In acute pancreatitis, direct damage to pancreatic tissue as a result of the systemic inflammatory response and activation of various enzymes and cytokines often leads to multiorgan failure. Administration of EP provided significant improvements in the pancreatitis-induced changes in the concentration of serum urea and ALT activity and serum calcium and urine output. NF-κβ activation has an important role in the progression from the localized disease to multiorgan failure in acute pancreatitis. The inhibitory effect of EP on activation of NF-κβ may explain its protective effects on other organs [27, 28].
It has been shown that measurement of activation of proteolytic peptides (e.g. trypsinogen-activated peptide) and activity level of acute-phase reactant and markers of inflammation including C-reactive protein, TNF-α, IL-6, and IL-10 reliably reflect the severity and outcome of acute pancreatitis [39]. In the current study serum IL-6 was measured as a marker of inflammation and a significant improvement in serum IL-6 levels was obtained with the use of EP. The EP has an inhibitory effect on some of the pro-inflammatory cytokines through the inhibition of NF-κβ, and these may have mediated the observed beneficial effects of EP on ANP, as reflected by pancreatic tissue damage and the overall mortality rate [27, 28, 38].
This study has some limitations that need to be considered when interpreting data. This is an animal study employing experimental ANP, and the translational potential needs to be confirmed by clinical studies. We demonstrated a beneficial effect of EP without clarifying the exact mechanism of action. Although there are definitely anti-oxidant effects of EP, the protective effects of this agent may extend beyond the anti-oxidant influences and include anti-inflammatory actions. We used a single dose and single administration of EP; considering the obtained beneficial effect of chronic application, higher doses are warranted.

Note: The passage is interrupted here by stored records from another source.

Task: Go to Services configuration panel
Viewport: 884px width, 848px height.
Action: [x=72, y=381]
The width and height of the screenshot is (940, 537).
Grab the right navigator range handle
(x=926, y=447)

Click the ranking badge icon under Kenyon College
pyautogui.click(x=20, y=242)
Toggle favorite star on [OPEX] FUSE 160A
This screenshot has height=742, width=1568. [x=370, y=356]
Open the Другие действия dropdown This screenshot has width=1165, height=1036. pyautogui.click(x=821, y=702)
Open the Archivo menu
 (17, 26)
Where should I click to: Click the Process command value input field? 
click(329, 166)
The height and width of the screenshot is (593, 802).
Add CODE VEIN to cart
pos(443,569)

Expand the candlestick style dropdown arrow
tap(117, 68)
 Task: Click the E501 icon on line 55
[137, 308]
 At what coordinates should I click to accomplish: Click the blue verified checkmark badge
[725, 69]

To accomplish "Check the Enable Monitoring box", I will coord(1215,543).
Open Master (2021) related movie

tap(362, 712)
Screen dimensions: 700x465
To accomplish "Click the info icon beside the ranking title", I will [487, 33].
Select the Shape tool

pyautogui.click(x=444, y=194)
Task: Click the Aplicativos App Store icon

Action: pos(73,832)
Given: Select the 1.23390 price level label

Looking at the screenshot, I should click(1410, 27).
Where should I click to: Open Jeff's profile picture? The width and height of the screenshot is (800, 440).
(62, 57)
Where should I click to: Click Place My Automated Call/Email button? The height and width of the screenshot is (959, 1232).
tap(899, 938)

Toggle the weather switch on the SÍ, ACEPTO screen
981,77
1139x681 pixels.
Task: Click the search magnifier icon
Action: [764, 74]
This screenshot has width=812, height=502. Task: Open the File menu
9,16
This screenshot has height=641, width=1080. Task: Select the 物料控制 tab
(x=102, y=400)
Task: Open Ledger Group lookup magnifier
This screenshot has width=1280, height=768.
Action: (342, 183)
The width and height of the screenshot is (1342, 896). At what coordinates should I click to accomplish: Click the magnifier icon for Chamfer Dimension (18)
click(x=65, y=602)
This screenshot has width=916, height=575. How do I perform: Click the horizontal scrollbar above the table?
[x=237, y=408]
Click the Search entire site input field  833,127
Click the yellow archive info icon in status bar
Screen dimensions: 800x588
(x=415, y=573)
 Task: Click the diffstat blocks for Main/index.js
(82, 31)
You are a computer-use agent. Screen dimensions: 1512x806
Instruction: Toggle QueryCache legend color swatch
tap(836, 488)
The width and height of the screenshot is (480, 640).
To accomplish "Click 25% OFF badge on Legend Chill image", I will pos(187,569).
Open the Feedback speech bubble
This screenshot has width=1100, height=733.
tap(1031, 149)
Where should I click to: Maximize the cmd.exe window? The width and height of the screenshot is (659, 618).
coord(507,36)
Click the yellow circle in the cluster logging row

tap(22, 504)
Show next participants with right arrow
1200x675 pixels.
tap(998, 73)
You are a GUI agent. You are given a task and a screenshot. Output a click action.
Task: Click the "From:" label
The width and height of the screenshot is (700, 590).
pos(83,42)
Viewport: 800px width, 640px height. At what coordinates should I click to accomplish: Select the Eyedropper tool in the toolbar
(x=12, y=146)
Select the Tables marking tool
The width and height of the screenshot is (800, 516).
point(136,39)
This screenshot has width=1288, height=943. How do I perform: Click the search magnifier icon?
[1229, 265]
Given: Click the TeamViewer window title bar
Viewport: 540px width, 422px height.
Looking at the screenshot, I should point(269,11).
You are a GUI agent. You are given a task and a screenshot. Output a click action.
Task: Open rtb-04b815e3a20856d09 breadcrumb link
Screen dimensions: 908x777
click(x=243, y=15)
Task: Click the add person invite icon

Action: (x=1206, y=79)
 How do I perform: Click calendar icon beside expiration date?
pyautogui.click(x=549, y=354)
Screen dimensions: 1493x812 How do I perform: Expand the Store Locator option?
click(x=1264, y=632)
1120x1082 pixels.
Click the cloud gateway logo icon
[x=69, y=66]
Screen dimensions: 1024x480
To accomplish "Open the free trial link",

In conclusion, we examined the effect of EP, a novel endogenous metabolite with prominent anti-inflammatory and antioxidant activity, in a severe form of experimental ANP and found that EP effectively reduces mortality and pancreatic damage during acute pancreatitis. Thus, positive effects of EP on the course of ANP in rats may have important implications, indicating that EP is a promising molecule that could be used either alone or in combination with other substances for the management of ANP.